Return and propagate UECC_FAULT_DETECTED

This commit first changes the return convention of EccPoint_mult_safer() so
that it properly reports when faults are detected. Then all functions that
call it need to be changed to (1) follow the same return convention and (2)
properly propagate UECC_FAULT_DETECTED when it occurs.

Here's the reverse call graph from EccPoint_mult_safer() to the rest of the
library (where return values are translated to the MBEDTLS_ERR_ space) and test
functions (where expected return values are asserted explicitly).

EccPoint_mult_safer()
    EccPoint_compute_public_key()
        uECC_compute_public_key()
            pkparse.c
            tests/suites/test_suite_pkparse.function
        uECC_make_key_with_d()
        uECC_make_key()
            ssl_cli.c
            ssl_srv.c
            tests/suites/test_suite_pk.function
            tests/suites/test_suite_tinycrypt.function
    uECC_shared_secret()
        ssl_tls.c
        tests/suites/test_suite_tinycrypt.function
    uECC_sign_with_k()
        uECC_sign()
            pk.c
            tests/suites/test_suite_tinycrypt.function

Note: in uECC_sign_with_k() a test for uECC_vli_isZero(p) is suppressed
because it is redundant with a more thorough test (point validity) done at the
end of EccPoint_mult_safer(). This redundancy was introduced in a previous
commit but not noticed earlier.

tinycrypt/ecc.c

@@ -1021,16 +1021,16 @@ int EccPoint_mult_safer(uECC_word_t * result, const uECC_word_t * point,
 	wordcount_t num_words = NUM_ECC_WORDS;
 	uECC_word_t carry;
 	uECC_word_t *initial_Z = 0;
-	int r;
+	int r = UECC_FAULT_DETECTED;
 
 	/* Protect against faults modifying curve paremeters in flash */
 	if (uECC_check_curve_integrity() != 0) {
-		return 0;
+		return UECC_FAULT_DETECTED;
 	}
 
-	/* Protects against invalid curves attacks */
+	/* Protects against invalid curve attacks */
 	if (uECC_valid_point(point) != 0 ) {
-		return 0;
+		return UECC_FAILURE;
 	}
 
 	/* Regularize the bitcount for the private key so that attackers cannot use a
@@ -1041,7 +1041,7 @@ int EccPoint_mult_safer(uECC_word_t * result, const uECC_word_t * point,
          * protect against side-channel attacks such as Template SPA */
 	if (g_rng_function) {
 		if (!uECC_generate_random_int(k2[carry], curve_p, num_words)) {
-			r = 0;
+			r = UECC_FAILURE;
 			goto clear_and_out;
 		}
 		initial_Z = k2[carry];
@@ -1052,17 +1052,17 @@ int EccPoint_mult_safer(uECC_word_t * result, const uECC_word_t * point,
 	/* Protect against fault injections that would make the resulting
 	 * point not lie on the intended curve */
 	if (uECC_valid_point(result) != 0 ) {
-		r = 0;
+		r = UECC_FAULT_DETECTED;
 		goto clear_and_out;
 	}
 
 	/* Protect against faults modifying curve paremeters in flash */
 	if (uECC_check_curve_integrity() != 0) {
-		r = 0;
+		r = UECC_FAULT_DETECTED;
 		goto clear_and_out;
 	}
 
-	r = 1;
+	r = UECC_SUCCESS;
 
 clear_and_out:
 	/* erasing temporary buffer used to store secret: */
@@ -1176,7 +1176,7 @@ int uECC_valid_public_key(const uint8_t *public_key)
* * * * * * * * *
# THINGS TO DO:
1) Reproduce the commit page's text from "uECC_sign()" up to and including "not noticed earlier.".
2) In the reverse call graph on the commit page, which file names end in ".c"? List every one.

# INFORMATION SUPPLIED:
* * * * * * * * *
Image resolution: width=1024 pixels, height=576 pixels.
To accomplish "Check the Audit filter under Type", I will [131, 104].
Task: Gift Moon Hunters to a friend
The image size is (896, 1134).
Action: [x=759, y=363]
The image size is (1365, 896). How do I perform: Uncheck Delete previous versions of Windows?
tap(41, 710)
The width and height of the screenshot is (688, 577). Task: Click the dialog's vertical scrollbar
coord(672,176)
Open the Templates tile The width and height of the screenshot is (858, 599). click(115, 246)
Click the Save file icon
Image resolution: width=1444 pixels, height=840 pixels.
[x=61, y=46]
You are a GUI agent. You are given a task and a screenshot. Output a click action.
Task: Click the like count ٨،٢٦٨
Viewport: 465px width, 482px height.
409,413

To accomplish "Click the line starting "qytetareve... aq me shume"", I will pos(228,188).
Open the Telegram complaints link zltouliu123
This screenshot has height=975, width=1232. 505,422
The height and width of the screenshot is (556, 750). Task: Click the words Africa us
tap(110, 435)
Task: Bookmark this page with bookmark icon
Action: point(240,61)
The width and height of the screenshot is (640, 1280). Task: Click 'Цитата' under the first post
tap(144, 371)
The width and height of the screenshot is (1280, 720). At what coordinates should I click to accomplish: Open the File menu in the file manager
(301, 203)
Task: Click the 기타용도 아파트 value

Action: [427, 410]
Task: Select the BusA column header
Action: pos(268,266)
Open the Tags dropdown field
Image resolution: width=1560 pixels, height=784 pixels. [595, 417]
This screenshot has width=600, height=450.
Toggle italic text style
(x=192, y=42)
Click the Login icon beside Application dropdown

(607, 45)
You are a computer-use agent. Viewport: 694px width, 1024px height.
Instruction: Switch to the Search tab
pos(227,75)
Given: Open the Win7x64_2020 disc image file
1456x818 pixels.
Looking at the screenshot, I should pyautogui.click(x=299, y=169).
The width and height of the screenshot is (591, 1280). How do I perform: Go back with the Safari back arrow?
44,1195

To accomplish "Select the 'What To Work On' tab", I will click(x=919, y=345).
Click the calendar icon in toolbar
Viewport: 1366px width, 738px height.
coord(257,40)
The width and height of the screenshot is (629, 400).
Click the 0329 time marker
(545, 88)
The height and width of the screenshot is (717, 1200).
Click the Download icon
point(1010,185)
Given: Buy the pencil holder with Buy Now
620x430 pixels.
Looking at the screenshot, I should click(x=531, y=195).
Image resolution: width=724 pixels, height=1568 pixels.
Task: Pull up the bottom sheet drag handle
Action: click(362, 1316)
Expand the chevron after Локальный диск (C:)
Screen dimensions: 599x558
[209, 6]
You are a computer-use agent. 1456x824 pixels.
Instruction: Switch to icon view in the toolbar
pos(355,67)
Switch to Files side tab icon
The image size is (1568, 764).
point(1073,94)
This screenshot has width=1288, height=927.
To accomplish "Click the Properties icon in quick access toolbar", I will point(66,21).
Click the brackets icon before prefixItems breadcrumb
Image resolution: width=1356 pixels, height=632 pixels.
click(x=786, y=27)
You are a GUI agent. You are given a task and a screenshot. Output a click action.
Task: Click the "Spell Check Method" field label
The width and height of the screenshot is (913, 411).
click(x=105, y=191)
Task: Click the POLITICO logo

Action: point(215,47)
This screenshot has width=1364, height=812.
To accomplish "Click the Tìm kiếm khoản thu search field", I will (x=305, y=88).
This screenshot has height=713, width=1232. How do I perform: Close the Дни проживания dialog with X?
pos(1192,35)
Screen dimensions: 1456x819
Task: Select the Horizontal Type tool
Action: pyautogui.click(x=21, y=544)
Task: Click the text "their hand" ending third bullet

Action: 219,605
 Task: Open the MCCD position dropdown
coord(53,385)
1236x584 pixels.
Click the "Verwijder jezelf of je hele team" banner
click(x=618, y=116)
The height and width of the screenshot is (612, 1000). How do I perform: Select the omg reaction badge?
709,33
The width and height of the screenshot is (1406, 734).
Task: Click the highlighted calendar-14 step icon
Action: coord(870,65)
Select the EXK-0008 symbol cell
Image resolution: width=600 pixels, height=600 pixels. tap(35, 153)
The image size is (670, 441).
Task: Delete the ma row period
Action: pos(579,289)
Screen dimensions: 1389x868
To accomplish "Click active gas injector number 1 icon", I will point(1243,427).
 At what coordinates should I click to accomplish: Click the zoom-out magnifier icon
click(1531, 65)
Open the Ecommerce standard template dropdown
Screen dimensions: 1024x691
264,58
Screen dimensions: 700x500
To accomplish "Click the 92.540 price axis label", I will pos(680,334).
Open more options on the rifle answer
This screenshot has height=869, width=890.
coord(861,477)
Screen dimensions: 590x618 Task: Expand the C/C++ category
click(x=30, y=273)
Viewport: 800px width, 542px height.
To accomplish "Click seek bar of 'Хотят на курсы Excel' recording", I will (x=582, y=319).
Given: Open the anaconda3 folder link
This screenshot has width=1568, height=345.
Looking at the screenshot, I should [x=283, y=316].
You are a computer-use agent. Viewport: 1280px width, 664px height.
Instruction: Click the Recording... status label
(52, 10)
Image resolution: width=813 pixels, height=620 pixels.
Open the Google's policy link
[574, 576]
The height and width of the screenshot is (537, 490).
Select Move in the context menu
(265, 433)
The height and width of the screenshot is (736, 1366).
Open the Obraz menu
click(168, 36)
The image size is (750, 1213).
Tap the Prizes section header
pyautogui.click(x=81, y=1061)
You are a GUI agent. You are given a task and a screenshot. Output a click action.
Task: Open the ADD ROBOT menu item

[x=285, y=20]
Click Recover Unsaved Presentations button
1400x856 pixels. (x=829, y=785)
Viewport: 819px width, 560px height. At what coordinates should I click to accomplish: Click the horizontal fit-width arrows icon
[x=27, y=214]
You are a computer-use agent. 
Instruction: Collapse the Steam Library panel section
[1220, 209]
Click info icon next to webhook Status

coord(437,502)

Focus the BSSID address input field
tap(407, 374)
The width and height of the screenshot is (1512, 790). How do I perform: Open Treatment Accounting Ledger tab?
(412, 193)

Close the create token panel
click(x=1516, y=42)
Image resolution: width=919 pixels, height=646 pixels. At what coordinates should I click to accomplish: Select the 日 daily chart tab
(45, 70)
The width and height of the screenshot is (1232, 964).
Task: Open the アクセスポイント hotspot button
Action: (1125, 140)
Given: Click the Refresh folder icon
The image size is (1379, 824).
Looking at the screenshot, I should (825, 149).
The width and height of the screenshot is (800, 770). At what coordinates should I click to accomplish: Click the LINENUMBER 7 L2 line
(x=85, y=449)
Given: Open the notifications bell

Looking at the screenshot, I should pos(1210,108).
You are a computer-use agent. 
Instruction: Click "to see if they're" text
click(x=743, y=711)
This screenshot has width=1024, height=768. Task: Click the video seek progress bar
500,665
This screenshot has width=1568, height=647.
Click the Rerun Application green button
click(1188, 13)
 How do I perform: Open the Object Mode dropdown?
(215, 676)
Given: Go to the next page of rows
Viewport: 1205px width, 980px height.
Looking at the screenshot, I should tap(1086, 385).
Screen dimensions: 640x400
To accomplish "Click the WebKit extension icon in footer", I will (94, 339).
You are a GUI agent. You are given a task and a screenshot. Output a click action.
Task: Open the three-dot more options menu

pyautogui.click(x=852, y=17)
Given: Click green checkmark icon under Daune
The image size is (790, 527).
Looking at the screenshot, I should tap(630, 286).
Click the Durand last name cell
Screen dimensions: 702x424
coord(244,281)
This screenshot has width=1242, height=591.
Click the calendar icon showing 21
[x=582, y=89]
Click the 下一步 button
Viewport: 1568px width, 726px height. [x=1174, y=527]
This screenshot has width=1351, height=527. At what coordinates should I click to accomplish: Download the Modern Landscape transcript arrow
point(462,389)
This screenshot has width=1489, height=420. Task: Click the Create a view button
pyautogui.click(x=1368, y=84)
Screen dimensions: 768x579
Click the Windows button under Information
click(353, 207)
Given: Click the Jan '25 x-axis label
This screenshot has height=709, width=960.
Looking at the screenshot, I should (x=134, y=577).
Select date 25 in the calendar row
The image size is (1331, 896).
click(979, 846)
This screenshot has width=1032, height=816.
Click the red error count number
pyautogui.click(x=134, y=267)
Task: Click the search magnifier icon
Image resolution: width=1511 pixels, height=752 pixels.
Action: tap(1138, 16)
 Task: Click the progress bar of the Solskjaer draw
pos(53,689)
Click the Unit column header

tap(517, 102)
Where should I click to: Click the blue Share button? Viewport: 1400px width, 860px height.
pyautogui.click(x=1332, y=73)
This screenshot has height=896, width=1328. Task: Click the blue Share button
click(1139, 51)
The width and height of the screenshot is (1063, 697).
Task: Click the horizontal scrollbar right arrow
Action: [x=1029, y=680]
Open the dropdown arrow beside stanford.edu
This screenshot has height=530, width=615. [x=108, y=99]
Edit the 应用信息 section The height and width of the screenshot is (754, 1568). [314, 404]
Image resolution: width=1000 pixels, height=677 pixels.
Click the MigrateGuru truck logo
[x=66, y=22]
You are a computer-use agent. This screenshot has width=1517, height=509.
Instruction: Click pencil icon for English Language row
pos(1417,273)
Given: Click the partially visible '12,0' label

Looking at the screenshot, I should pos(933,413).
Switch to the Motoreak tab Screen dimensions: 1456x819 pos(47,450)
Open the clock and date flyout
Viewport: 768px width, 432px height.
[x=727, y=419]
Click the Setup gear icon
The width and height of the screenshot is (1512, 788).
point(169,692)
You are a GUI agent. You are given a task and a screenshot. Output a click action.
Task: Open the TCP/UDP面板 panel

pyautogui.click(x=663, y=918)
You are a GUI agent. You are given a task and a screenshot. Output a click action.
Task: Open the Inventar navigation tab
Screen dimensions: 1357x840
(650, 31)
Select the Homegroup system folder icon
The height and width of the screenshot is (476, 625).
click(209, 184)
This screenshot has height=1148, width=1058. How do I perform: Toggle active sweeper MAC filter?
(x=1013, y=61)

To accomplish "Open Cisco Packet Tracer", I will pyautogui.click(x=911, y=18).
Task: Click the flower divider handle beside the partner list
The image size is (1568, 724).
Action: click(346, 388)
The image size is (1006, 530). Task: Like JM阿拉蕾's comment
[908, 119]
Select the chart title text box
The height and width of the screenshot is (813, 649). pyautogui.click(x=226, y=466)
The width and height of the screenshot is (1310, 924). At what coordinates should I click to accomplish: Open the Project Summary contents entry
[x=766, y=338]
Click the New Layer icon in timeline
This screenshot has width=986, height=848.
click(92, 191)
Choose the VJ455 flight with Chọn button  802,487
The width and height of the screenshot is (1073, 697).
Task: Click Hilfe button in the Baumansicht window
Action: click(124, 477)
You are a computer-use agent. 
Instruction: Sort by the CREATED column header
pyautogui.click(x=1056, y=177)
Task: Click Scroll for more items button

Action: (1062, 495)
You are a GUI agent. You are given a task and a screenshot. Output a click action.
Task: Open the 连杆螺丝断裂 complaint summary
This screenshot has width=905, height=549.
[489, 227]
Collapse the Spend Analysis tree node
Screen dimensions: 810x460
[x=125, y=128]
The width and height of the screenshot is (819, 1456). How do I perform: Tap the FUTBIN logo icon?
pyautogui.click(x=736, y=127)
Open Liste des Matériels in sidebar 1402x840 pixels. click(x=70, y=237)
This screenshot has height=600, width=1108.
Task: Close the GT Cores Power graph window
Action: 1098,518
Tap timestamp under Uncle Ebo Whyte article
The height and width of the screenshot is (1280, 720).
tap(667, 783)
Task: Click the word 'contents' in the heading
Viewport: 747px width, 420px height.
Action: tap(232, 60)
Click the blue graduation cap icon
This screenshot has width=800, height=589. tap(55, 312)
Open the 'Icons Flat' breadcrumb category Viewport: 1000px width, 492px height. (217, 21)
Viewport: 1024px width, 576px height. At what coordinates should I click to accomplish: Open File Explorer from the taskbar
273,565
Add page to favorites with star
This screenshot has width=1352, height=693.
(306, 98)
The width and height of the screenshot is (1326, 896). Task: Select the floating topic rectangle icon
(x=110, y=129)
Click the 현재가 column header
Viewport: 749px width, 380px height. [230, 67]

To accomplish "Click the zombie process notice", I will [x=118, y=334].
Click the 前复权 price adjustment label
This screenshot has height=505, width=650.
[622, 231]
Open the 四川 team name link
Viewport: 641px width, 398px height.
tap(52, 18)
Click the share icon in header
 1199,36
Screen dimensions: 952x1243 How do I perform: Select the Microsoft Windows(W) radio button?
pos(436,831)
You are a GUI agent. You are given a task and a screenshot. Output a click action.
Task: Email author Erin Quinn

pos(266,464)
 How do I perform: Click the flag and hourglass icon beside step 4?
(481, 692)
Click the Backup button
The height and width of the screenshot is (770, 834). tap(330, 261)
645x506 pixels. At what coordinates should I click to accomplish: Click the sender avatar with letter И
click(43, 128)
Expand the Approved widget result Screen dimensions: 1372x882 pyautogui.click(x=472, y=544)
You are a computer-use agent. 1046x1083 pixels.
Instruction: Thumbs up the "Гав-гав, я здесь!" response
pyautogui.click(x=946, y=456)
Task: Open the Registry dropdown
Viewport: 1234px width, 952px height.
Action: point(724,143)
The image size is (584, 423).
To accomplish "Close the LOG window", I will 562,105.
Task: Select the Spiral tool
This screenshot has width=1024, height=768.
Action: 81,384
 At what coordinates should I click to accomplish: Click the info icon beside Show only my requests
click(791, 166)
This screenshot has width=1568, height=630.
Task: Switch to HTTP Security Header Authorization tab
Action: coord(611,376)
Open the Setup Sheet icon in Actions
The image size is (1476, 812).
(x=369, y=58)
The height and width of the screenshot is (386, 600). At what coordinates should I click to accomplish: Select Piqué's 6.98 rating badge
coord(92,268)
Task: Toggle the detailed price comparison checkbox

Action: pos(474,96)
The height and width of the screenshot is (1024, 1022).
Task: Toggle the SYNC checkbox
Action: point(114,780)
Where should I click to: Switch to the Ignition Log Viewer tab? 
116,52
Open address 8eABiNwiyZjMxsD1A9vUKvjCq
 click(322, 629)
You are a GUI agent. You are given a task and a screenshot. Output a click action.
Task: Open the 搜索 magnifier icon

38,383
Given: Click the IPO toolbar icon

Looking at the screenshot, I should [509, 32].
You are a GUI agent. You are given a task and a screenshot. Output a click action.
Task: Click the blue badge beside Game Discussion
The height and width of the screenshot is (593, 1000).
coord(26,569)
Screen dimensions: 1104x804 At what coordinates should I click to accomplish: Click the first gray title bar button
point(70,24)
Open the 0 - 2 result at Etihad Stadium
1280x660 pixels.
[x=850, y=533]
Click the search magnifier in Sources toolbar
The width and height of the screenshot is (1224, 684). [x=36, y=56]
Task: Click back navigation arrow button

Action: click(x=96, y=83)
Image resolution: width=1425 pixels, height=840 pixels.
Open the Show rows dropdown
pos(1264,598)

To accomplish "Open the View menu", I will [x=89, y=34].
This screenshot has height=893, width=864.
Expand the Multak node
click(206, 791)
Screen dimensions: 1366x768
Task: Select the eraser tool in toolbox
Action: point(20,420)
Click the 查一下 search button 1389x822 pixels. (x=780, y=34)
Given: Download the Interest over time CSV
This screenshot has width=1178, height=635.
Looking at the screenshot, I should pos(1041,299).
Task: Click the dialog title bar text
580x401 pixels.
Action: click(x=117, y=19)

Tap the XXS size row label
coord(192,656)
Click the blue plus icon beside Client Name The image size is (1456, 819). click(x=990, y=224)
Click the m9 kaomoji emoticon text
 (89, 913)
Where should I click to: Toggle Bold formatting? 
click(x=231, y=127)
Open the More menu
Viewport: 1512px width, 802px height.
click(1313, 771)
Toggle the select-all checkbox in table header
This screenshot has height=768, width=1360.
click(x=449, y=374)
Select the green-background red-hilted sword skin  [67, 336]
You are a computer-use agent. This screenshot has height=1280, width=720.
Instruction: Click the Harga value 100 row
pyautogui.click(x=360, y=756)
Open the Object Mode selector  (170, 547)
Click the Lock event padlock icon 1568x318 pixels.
* * * * * * * * *
# ANSWERS BY TASK:
1)
uECC_sign()
            pk.c
            tests/suites/test_suite_tinycrypt.function

Note: in uECC_sign_with_k() a test for uECC_vli_isZero(p) is suppressed
because it is redundant with a more thorough test (point validity) done at the
end of EccPoint_mult_safer(). This redundancy was introduced in a previous
commit but not noticed earlier.

2)
pkparse.c
ssl_cli.c
ssl_srv.c
ssl_tls.c
pk.c